Bug 11337 - Some ASCII-compatible encodings have harmless substitutions
Summary: Some ASCII-compatible encodings have harmless substitutions
Status: RESOLVED WONTFIX
Alias: None
Product: HTML WG
Classification: Unclassified
Component: LC1 HTML5 spec (show other bugs)
Version: unspecified
Hardware: All All
: P2 normal
Target Milestone: ---
Assignee: Ian 'Hixie' Hickson
QA Contact: HTML WG Bugzilla archive list
URL:
Whiteboard:
Keywords:
Depends on:
Blocks:
 
Reported: 2010-11-17 19:07 UTC by Yuhong Bao
Modified: 2011-08-07 11:36 UTC (History)
7 users (show)

See Also:


Attachments

Description Yuhong Bao 2010-11-17 19:07:06 UTC
"Encodings in which a series of bytes in the range 0x20 to 0x7E can encode characters other than the corresponding characters in the range U+0020 to U+007E represent a potential security vulnerability:"
What this doesn't mention is that some ASCII-compatible encodings like Shift-JIS have harmless substitutions, such as replacing the backslash with the yen sign, which is OK because it is not used much (if at all) in HTML.
Comment 1 Anne 2010-11-17 19:14:36 UTC
Per https://bugs.webkit.org/show_bug.cgi?id=24906 that is false.
Comment 2 Yuhong Bao 2010-11-17 19:18:49 UTC
Yes, some platforms do hack fonts so U+005C has the glyph of Yen sign.
Comment 3 Anne 2010-11-17 19:25:23 UTC
When it happens at the font-level the vulnerability is not the same, because all encodings are similarly affected.
Comment 4 Yuhong Bao 2010-11-17 19:27:24 UTC
(In reply to comment #3)
> When it happens at the font-level the vulnerability is not the same, because
> all encodings are similarly affected.

And my point is that it is not a real vulnerability, which is why I am trying to get the standard changed.
Comment 5 Anne 2010-11-17 19:30:06 UTC
Your point is about the encoding doing a substitution, but as I pointed out the encoding does no such substitution.
Comment 6 Yuhong Bao 2010-11-17 19:35:31 UTC
(In reply to comment #5)
> Your point is about the encoding doing a substitution, but as I pointed out the
> encoding does no such substitution.

On Windows only, where they use hacked fonts instead.
Comment 7 Aryeh Gregor 2010-11-18 22:13:48 UTC
Backslash has special meaning in JS and CSS, which are normally embedded in HTML, so using a character set where that byte has a different meaning could indeed lead to vulnerabilities.
Comment 8 Ian 'Hixie' Hickson 2010-12-31 04:05:17 UTC
EDITOR'S RESPONSE: This is an Editor's Response to your comment.
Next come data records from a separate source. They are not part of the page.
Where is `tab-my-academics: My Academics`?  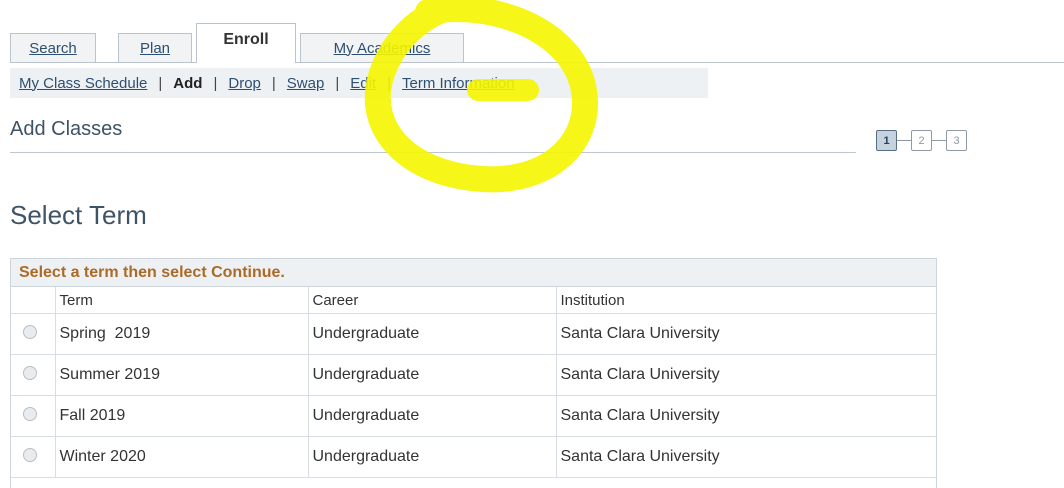 tab-my-academics: My Academics is located at coordinates (382, 48).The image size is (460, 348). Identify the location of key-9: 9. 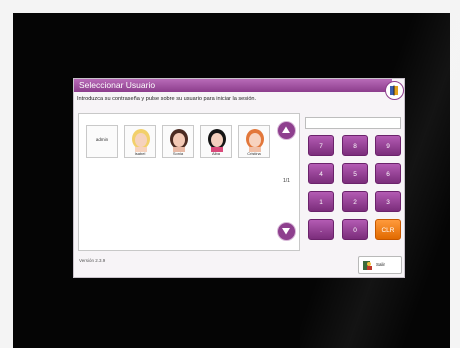
(388, 146).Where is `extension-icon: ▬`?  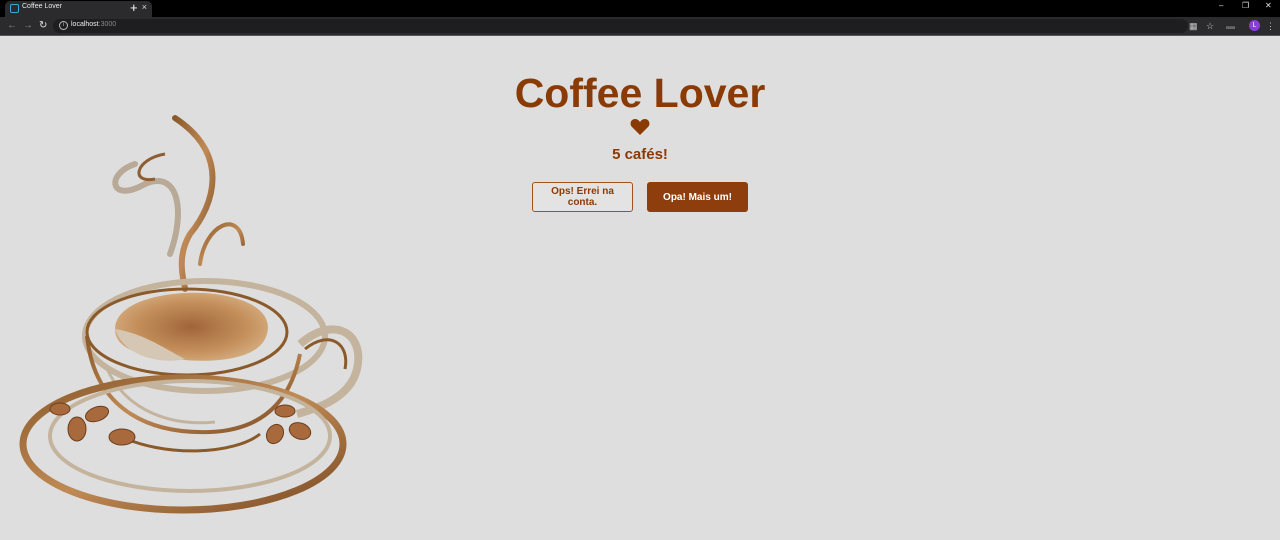 extension-icon: ▬ is located at coordinates (1230, 26).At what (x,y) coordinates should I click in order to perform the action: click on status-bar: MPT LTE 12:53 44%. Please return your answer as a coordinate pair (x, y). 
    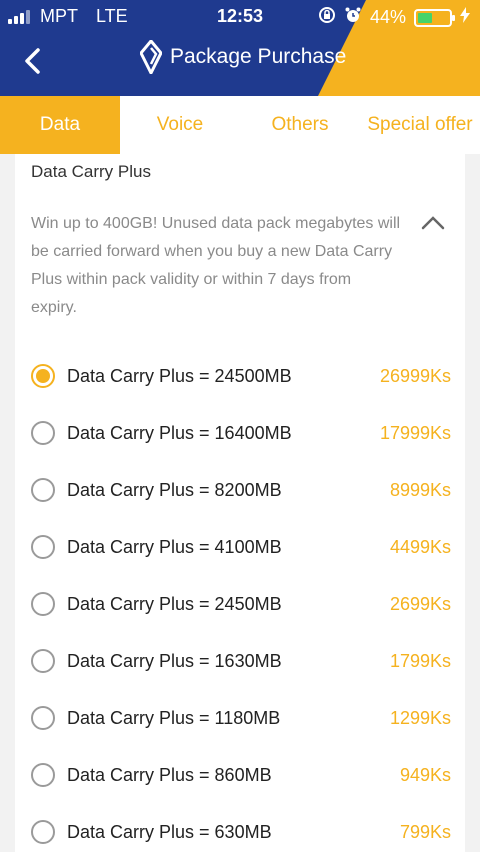
    Looking at the image, I should click on (240, 16).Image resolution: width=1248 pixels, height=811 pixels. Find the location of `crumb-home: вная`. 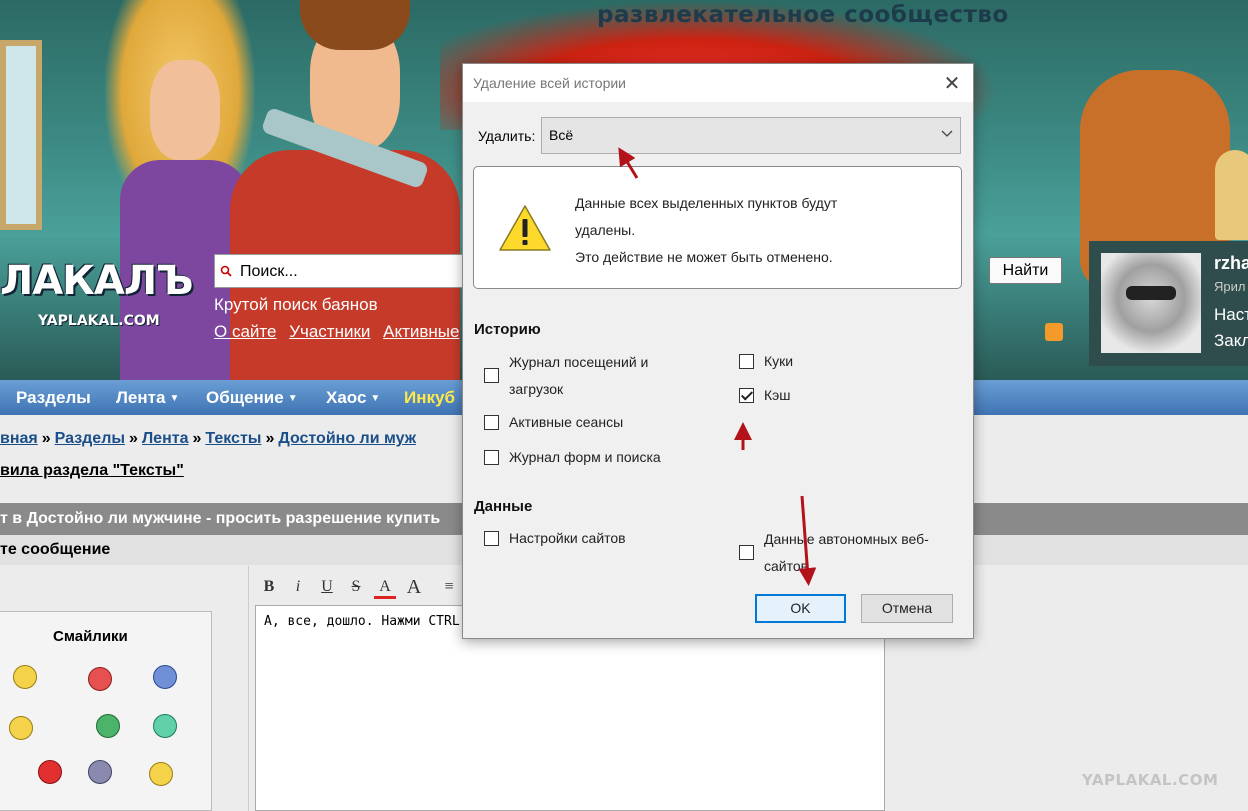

If you are satisfied with this response, please change the state of this bug to CLOSED. If you have additional information and would like the editor to reconsider, please reopen this bug. If you would like to escalate the issue to the full HTML Working Group, please add the TrackerRequest keyword to this bug, and suggest title and text for the tracker issue; or you may create a tracker issue yourself, if you are able to do so. For more details, see this document:
   http://dev.w3.org/html5/decision-policy/decision-policy.html

Status: Rejected
Change Description: no spec change
Rationale: Anytime this happens it can lead to a vulnerability, because code that expects something to do one thing may find it does another.
Comment 9 Michael[tm] Smith 2011-08-04 05:17:32 UTC
mass-move component to LC1